>> start GIVEN INFORMATION

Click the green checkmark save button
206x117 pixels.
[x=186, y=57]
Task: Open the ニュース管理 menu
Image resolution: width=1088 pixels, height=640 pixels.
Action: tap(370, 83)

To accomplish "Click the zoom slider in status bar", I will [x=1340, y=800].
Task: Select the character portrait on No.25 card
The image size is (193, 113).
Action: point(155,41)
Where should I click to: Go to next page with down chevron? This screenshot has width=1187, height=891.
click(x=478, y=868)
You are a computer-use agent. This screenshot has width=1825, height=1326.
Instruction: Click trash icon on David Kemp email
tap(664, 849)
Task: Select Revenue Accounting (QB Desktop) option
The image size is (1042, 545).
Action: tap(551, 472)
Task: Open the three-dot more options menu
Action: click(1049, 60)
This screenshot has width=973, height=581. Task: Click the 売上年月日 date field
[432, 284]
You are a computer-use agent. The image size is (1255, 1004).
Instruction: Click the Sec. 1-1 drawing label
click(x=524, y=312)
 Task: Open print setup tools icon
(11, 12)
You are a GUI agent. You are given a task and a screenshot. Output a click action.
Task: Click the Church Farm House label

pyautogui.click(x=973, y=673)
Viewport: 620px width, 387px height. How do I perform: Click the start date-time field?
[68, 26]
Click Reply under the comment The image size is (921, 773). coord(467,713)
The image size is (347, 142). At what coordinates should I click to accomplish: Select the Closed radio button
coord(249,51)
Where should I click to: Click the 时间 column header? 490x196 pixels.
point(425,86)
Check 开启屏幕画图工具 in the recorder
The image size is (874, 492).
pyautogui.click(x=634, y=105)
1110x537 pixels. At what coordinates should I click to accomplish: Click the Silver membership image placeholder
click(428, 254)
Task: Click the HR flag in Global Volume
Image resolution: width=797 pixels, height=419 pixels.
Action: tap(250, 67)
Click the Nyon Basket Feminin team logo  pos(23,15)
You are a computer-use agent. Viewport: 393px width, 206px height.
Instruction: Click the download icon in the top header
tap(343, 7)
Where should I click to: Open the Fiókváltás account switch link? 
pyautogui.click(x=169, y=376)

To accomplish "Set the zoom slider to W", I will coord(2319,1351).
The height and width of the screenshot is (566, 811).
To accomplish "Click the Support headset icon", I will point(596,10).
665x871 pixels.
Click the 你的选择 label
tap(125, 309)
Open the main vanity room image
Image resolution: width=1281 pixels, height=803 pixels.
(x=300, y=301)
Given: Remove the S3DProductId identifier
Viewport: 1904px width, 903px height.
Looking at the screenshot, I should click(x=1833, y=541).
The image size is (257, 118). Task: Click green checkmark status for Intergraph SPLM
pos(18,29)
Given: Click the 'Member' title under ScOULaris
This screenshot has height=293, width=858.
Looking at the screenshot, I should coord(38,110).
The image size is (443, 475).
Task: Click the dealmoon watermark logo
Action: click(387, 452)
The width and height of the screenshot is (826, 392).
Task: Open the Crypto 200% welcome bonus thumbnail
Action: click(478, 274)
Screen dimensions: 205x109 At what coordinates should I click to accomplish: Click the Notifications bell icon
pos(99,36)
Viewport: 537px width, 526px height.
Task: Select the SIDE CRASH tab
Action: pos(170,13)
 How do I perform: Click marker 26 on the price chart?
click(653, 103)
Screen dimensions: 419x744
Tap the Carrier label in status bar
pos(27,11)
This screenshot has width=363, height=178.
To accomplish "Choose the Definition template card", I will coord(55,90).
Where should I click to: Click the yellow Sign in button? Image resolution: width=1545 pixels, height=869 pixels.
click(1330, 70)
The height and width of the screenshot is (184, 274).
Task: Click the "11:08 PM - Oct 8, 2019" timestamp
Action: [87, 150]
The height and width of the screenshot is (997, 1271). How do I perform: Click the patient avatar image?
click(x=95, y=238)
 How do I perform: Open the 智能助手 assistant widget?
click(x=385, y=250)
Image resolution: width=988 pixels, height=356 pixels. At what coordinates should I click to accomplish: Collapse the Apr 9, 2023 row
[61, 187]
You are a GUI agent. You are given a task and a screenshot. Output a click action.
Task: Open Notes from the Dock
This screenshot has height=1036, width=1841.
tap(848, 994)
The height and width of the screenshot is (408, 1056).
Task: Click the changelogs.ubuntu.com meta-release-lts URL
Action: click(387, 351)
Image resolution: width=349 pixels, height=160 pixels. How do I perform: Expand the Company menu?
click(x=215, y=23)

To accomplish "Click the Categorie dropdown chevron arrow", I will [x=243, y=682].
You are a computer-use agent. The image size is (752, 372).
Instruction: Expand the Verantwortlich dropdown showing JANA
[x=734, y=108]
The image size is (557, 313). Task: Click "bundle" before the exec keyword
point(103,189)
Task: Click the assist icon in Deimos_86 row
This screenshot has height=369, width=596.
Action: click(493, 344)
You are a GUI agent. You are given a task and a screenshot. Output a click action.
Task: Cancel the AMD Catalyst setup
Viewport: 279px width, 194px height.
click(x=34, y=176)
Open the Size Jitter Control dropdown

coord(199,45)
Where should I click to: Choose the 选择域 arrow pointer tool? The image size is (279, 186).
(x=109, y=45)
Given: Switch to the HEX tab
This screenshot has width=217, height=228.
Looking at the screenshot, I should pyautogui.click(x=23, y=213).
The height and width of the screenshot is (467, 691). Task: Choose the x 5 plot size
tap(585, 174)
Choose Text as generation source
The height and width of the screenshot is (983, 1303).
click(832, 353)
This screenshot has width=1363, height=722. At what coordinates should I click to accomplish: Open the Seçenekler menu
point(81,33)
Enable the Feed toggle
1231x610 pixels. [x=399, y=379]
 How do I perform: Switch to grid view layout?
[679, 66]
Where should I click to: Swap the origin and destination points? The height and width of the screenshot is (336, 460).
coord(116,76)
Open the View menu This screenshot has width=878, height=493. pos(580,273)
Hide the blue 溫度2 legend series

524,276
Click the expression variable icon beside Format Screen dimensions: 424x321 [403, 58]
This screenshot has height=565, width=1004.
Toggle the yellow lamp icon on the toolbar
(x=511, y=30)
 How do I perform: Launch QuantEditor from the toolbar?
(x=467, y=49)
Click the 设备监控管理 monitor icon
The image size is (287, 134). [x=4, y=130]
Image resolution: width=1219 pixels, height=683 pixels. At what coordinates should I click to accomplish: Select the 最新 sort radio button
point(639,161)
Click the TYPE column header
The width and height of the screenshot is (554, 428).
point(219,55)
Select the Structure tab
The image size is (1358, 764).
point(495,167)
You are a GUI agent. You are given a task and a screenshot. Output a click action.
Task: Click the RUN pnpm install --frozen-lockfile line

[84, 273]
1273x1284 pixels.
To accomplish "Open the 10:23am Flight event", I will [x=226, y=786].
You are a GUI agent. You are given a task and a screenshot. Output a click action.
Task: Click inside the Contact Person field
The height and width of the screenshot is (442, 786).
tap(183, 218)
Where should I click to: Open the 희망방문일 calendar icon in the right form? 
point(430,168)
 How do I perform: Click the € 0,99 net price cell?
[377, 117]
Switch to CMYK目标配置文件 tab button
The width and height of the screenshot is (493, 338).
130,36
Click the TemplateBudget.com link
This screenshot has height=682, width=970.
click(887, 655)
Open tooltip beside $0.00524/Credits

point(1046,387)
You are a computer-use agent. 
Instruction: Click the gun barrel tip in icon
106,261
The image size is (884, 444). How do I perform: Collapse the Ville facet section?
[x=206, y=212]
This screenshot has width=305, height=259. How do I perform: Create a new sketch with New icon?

>> end GIVEN INFORMATION

**INSTRUCTIONS TO FOLLOW:**
Can you rewrite the stretch from the line containing "The image size is (884, 444)." through the end of the records, requests included, with every coordinate in the answers shifted by -119?

**REPLY TO THE TASK:**
The image size is (884, 444). How do I perform: Collapse the Ville facet section?
[x=87, y=93]
This screenshot has width=305, height=259. How do I perform: Create a new sketch with New icon?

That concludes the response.